Requirement
Would you show every line from the records that holds "computer"?

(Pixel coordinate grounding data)
┄┄┄┄┄┄┄┄┄┄┄┄┄┄┄┄┄┄┄┄
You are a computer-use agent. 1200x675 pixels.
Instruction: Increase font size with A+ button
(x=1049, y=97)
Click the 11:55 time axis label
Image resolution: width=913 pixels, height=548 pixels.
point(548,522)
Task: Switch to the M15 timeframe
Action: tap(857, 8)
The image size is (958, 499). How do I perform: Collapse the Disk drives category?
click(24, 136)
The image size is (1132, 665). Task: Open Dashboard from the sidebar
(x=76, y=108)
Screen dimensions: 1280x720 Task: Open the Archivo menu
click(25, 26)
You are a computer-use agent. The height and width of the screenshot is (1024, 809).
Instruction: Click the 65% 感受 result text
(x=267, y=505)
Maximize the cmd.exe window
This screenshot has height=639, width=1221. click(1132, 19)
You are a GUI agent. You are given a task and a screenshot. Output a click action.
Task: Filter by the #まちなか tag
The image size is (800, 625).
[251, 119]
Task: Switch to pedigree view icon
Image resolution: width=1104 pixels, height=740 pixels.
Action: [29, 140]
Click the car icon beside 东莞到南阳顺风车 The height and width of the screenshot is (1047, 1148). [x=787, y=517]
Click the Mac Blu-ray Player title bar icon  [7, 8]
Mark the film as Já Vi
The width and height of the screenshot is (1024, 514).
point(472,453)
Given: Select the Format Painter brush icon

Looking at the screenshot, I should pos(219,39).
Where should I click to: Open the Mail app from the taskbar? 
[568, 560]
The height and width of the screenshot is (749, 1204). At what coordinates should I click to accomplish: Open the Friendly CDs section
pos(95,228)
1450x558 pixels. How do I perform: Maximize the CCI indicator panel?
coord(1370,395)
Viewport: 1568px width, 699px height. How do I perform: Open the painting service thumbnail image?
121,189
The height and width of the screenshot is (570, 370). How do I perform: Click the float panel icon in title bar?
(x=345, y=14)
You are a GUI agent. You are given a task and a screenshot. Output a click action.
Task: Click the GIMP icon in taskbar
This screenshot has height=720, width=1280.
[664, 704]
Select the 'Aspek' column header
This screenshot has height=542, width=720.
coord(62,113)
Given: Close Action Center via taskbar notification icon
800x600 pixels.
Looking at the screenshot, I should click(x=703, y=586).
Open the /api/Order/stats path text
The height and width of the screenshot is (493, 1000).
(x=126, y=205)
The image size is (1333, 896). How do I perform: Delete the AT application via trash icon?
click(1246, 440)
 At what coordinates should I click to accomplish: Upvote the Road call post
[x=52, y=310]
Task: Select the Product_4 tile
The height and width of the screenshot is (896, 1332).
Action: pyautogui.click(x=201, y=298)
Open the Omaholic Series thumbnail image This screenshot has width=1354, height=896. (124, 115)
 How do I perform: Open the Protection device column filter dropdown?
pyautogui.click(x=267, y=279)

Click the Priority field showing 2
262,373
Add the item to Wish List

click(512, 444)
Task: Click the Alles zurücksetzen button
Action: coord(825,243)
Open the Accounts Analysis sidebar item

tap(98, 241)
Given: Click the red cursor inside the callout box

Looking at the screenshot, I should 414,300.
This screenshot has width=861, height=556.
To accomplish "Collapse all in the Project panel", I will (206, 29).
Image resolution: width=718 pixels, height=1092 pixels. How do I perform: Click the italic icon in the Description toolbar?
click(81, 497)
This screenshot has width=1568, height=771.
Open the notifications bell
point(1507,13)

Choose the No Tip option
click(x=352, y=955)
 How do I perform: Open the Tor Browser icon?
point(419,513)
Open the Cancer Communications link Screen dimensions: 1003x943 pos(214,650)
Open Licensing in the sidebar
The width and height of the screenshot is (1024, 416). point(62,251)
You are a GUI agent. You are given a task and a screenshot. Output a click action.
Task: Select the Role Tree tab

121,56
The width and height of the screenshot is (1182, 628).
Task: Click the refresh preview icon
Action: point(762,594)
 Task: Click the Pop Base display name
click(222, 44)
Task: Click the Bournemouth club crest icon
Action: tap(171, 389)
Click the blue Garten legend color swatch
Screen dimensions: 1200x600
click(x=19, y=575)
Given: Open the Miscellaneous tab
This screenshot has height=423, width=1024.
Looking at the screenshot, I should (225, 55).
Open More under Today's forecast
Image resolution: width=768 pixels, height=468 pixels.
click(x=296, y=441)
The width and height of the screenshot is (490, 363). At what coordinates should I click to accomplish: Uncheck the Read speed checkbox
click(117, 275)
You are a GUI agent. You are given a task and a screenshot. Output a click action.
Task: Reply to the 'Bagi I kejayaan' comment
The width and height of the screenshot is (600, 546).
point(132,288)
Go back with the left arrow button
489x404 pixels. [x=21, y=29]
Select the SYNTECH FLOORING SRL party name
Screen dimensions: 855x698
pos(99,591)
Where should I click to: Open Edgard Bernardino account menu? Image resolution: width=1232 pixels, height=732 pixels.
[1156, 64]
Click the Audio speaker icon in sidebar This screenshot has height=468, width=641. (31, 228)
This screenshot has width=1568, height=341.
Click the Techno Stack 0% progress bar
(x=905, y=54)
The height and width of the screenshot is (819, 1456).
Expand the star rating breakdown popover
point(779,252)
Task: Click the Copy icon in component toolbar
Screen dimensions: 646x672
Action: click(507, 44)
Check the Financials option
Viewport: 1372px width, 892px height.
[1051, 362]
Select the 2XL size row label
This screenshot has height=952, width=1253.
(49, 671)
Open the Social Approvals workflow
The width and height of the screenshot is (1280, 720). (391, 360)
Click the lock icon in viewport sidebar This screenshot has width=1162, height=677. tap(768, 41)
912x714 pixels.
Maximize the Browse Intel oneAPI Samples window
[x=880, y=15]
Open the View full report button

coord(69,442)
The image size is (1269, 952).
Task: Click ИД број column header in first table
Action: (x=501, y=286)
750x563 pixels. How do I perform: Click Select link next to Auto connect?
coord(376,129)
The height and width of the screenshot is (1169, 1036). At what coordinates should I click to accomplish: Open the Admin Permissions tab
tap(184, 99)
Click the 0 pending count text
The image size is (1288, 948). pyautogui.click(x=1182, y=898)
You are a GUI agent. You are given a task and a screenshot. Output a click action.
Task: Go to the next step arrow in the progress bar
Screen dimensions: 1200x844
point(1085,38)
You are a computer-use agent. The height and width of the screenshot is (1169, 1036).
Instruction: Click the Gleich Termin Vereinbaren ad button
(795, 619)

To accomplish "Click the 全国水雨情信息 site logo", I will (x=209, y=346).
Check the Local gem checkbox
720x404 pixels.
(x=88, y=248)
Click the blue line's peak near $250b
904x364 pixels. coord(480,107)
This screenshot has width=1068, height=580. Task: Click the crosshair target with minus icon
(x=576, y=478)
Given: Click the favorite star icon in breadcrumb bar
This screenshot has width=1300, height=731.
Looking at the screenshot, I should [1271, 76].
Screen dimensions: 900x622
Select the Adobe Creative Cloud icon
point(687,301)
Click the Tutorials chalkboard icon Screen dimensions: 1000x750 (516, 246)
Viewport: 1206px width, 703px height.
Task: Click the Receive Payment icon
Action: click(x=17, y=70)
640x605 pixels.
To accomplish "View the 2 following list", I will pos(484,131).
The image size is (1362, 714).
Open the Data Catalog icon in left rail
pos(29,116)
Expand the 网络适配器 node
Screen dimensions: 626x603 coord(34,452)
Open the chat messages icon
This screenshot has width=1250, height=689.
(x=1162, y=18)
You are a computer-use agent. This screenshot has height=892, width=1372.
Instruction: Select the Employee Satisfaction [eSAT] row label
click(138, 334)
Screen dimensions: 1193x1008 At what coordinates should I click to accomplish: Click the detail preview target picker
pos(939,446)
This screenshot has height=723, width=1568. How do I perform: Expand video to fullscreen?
┄┄┄┄┄┄┄┄┄┄┄┄┄┄┄┄┄┄┄┄
Result of the exercise
You are a computer-use agent. 1200x675 pixels.
You are a computer-use agent. The height and width of the screenshot is (1024, 809).
You are a computer-use agent. The height and width of the screenshot is (1169, 1036).
You are a computer-use agent. This screenshot has height=892, width=1372.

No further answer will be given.